**Description of the task:** Below are records to transcribe in full and unchanged; omit every picture.

**Provided data:**
# # # # # # #
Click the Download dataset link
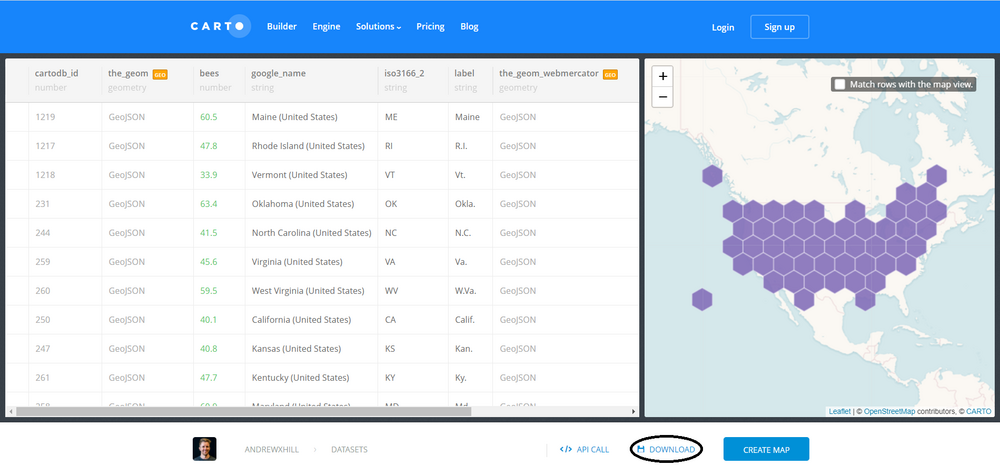The width and height of the screenshot is (1000, 465). pos(666,450)
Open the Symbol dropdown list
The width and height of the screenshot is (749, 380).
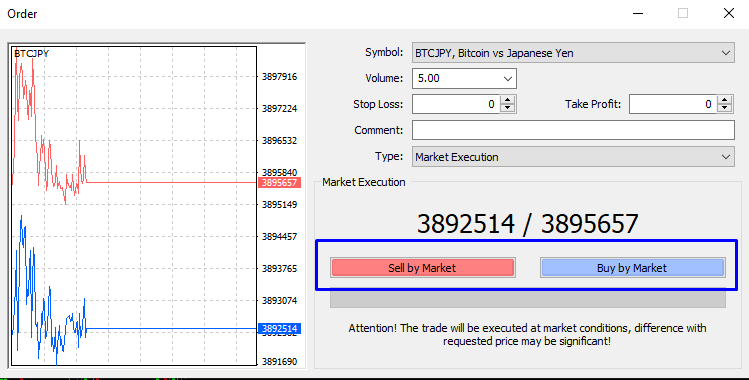(x=726, y=53)
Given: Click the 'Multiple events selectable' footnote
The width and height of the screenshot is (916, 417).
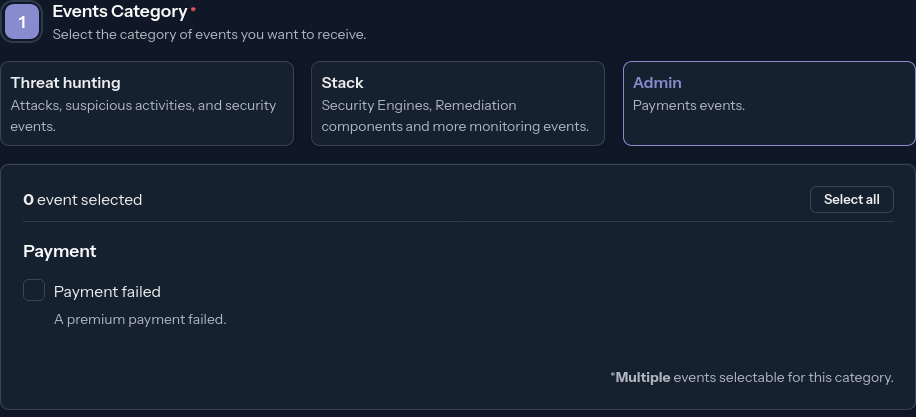Looking at the screenshot, I should pos(752,377).
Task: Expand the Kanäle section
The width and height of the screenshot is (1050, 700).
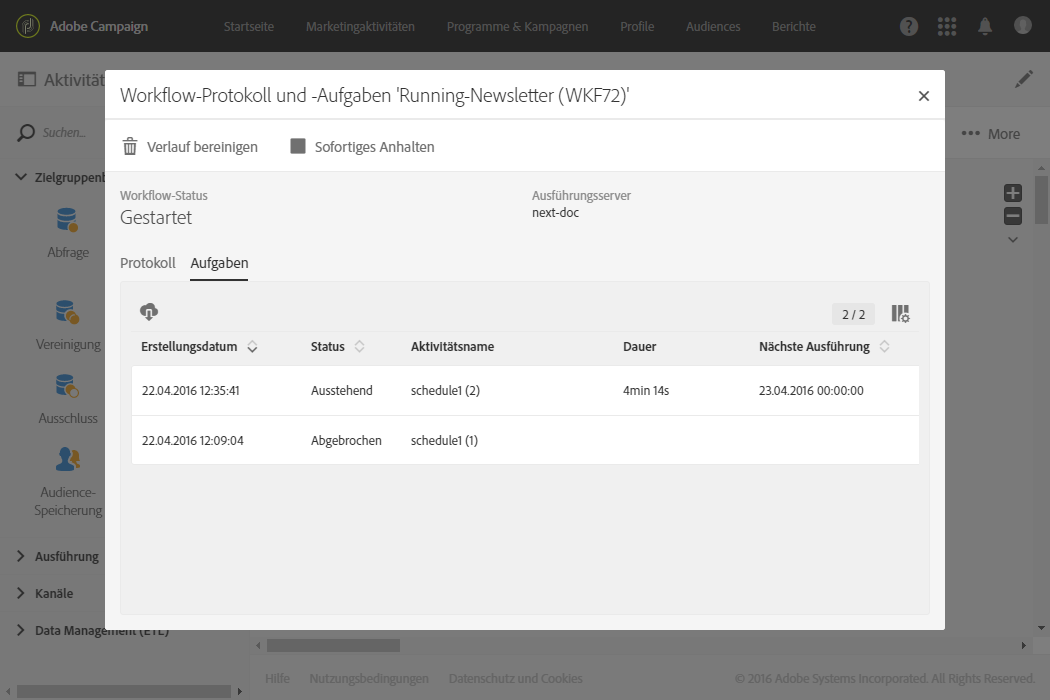Action: pyautogui.click(x=22, y=593)
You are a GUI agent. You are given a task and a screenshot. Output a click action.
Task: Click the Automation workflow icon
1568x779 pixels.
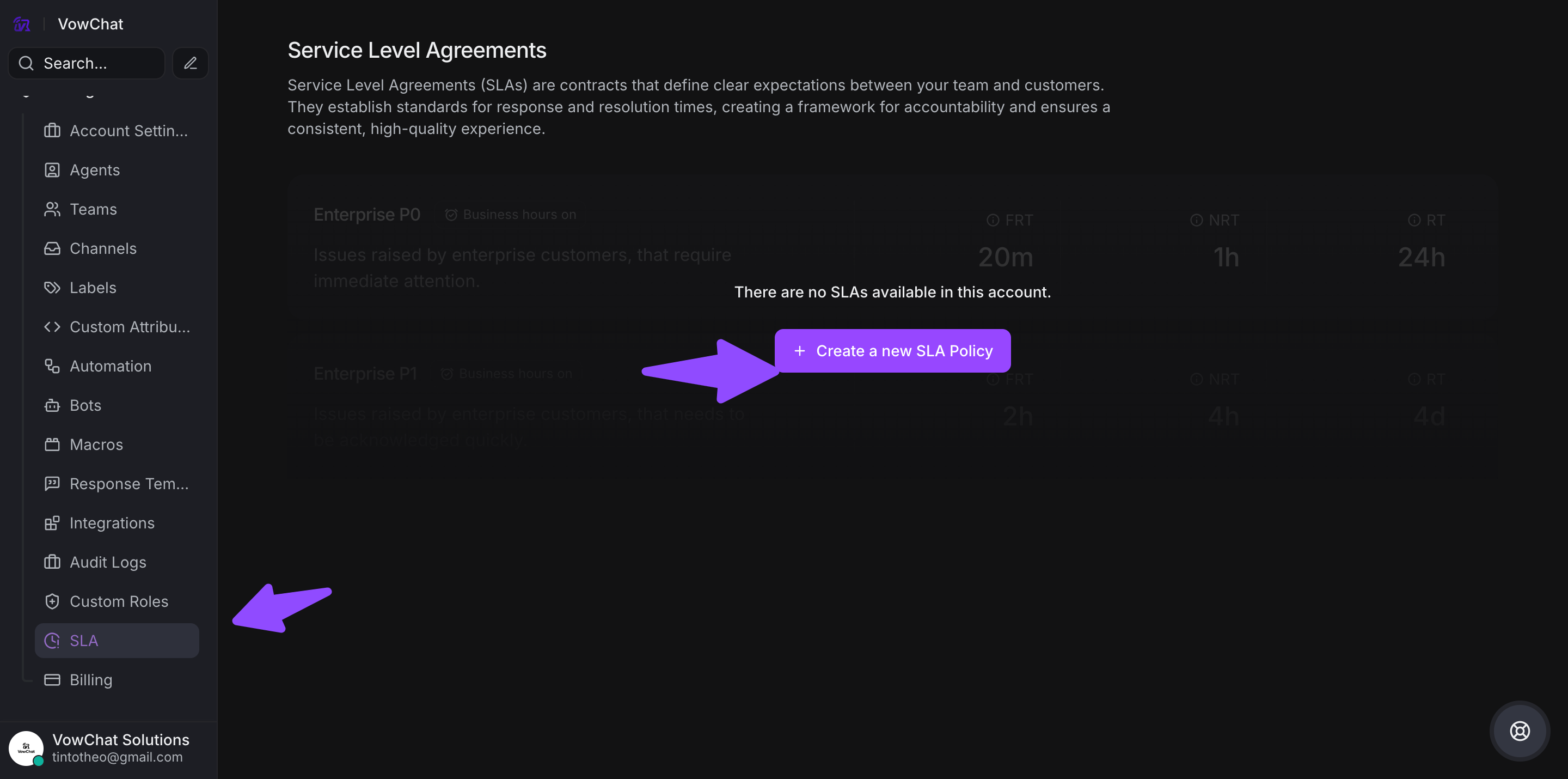click(52, 366)
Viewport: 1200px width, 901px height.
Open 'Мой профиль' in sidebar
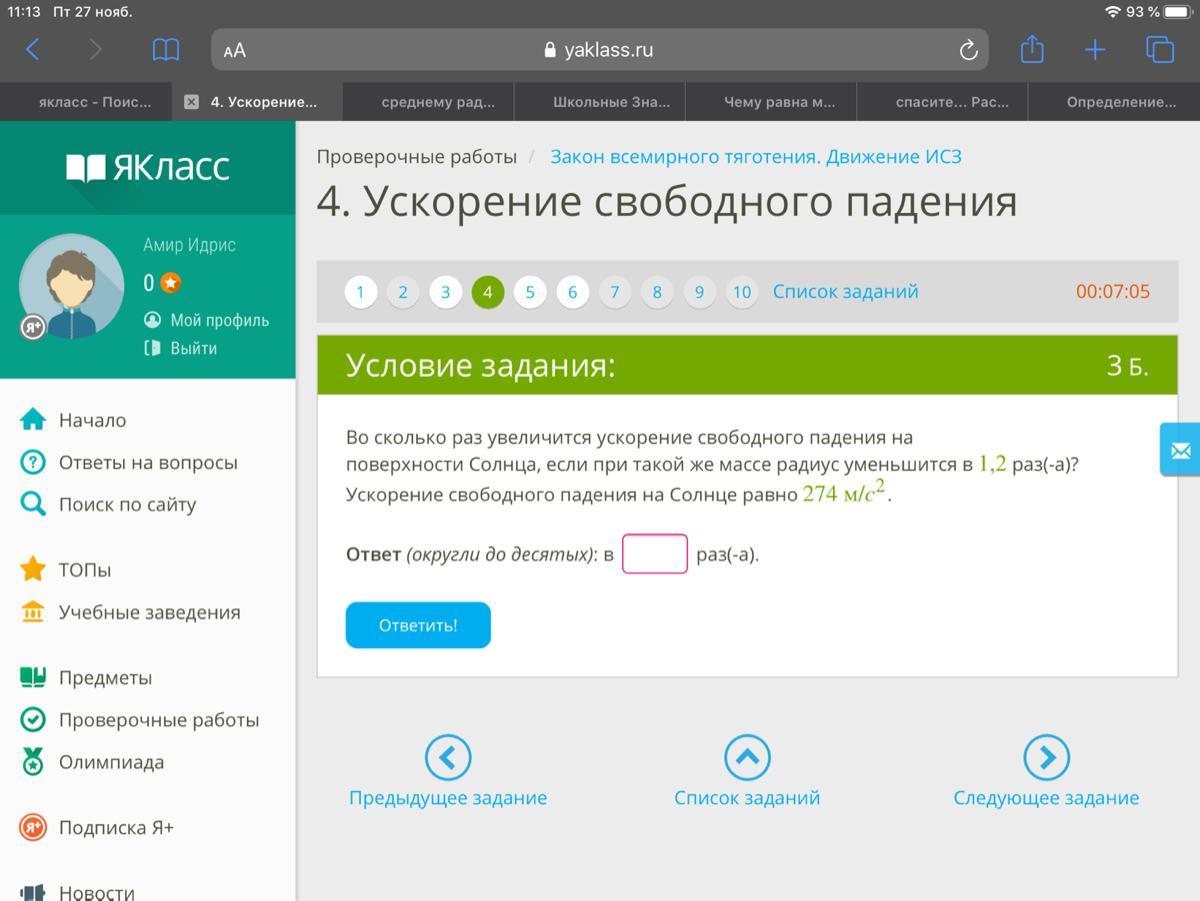219,320
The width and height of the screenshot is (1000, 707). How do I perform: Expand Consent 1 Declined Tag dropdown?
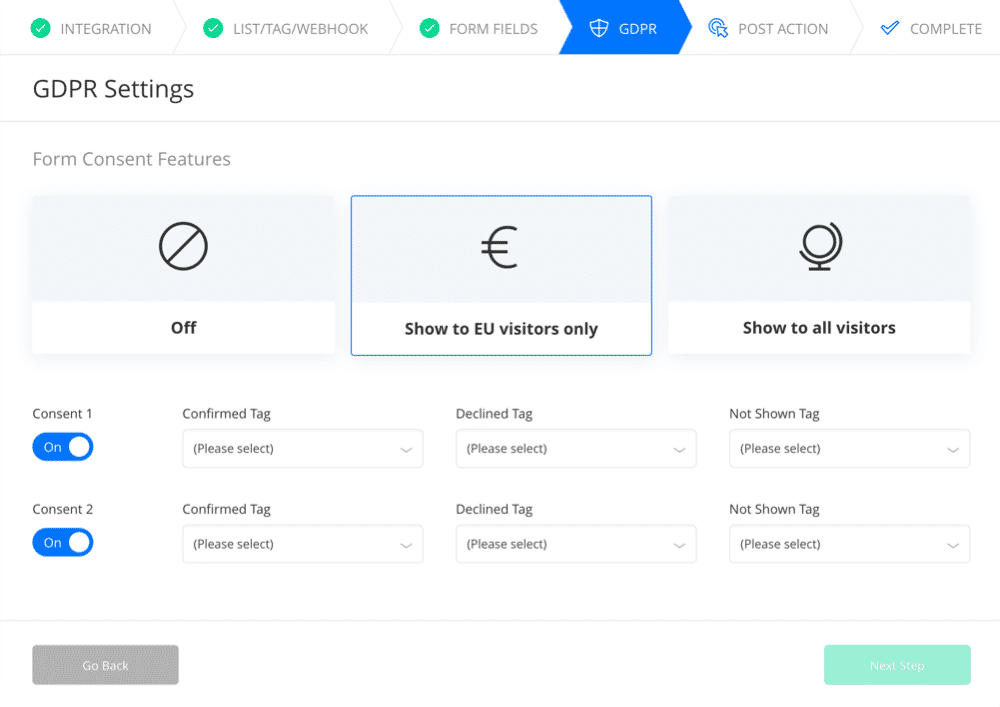576,449
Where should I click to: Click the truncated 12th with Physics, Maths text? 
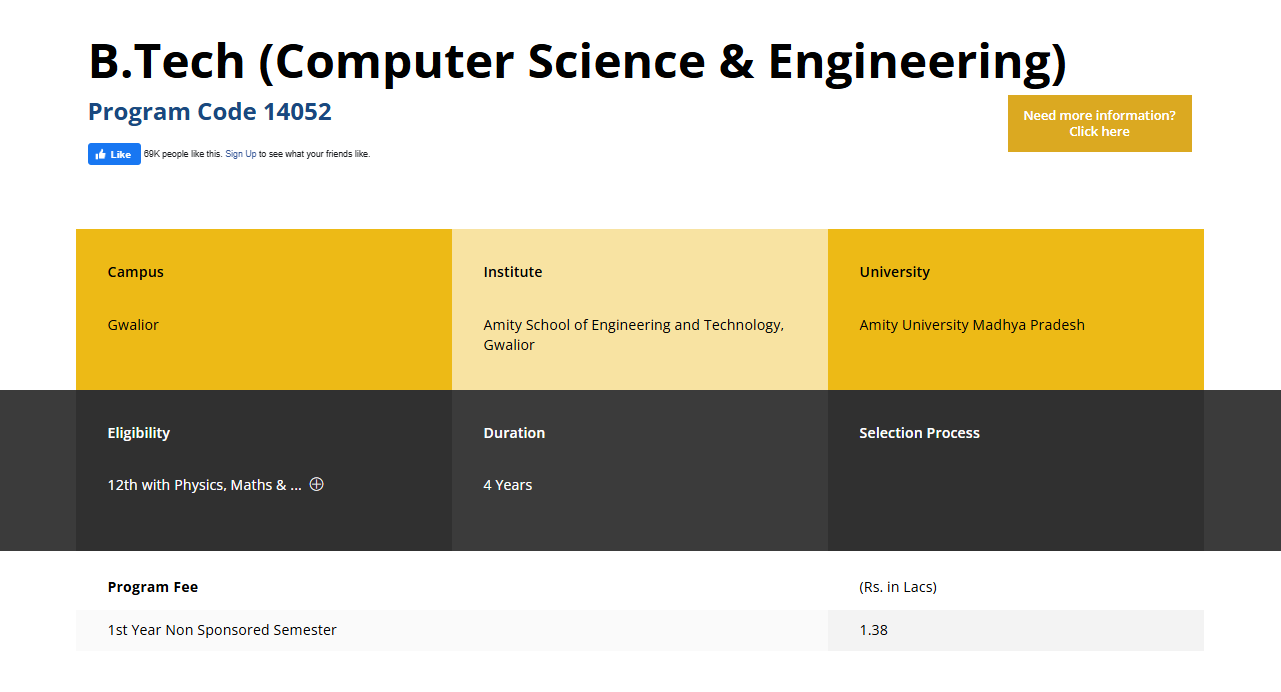tap(203, 484)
# # # # # # #
**Result of the exercise:**
Click the Download dataset link
The width and height of the screenshot is (1000, 465). pos(666,450)
Open the Symbol dropdown list
The width and height of the screenshot is (749, 380).
(x=726, y=53)
Given: Click the 'Multiple events selectable' footnote
The width and height of the screenshot is (916, 417).
Looking at the screenshot, I should pos(752,377).
Task: Expand the Kanäle section
The width and height of the screenshot is (1050, 700).
Action: pyautogui.click(x=22, y=593)
You are a GUI agent. You are given a task and a screenshot. Output a click action.
Task: Click the Automation workflow icon
1568x779 pixels.
click(52, 366)
Viewport: 1200px width, 901px height.
Open 'Мой профиль' in sidebar
219,320
The width and height of the screenshot is (1000, 707). How do I perform: Expand Consent 1 Declined Tag dropdown?
576,449
Where should I click to: Click the truncated 12th with Physics, Maths text? 
tap(203, 484)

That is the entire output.